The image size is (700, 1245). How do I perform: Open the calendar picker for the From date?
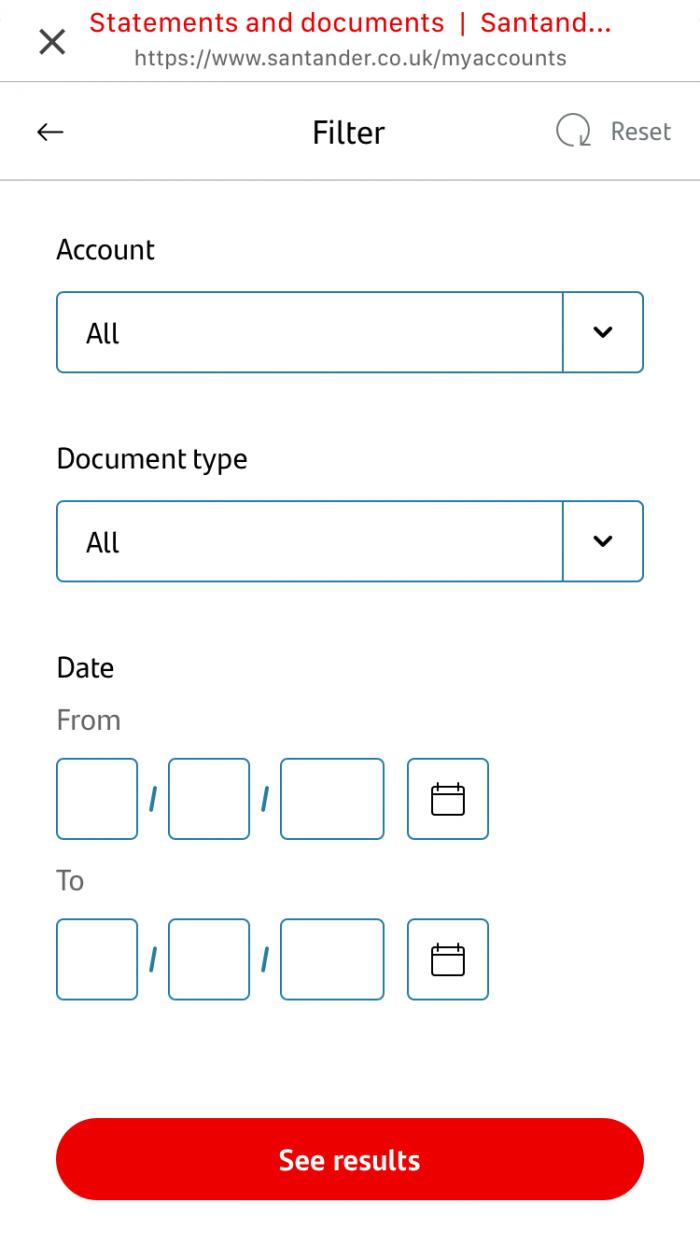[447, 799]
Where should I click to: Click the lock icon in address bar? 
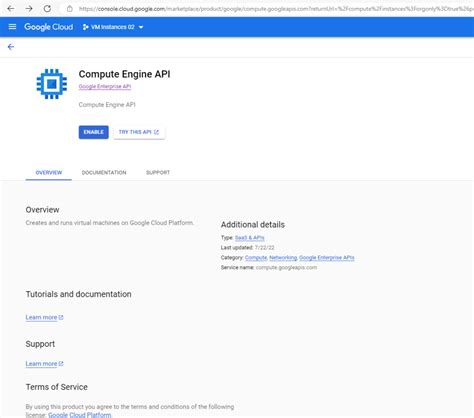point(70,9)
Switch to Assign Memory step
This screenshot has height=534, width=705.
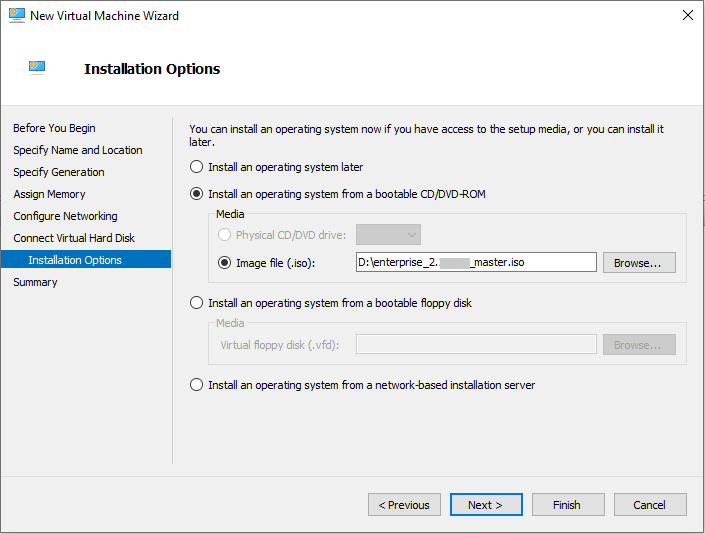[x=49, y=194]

=======

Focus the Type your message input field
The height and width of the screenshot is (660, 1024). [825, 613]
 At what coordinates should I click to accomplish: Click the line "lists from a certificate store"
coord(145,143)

=======

→ **REQUIRED WORK**
Render the part of the rows above that opens with the line containing "Switch to Assign Memory step" and closes with the line containing "[x=49, y=194]" as a Markdown table with the columns Number and Content, one table row per line. Skip blank lines, include only those lines, and leave the pictures out of the answer.

→ **IN RESPONSE**
| Number | Content |
|---|---|
| 1 | Switch to Assign Memory step |
| 2 | This screenshot has height=534, width=705. |
| 3 | [x=49, y=194] |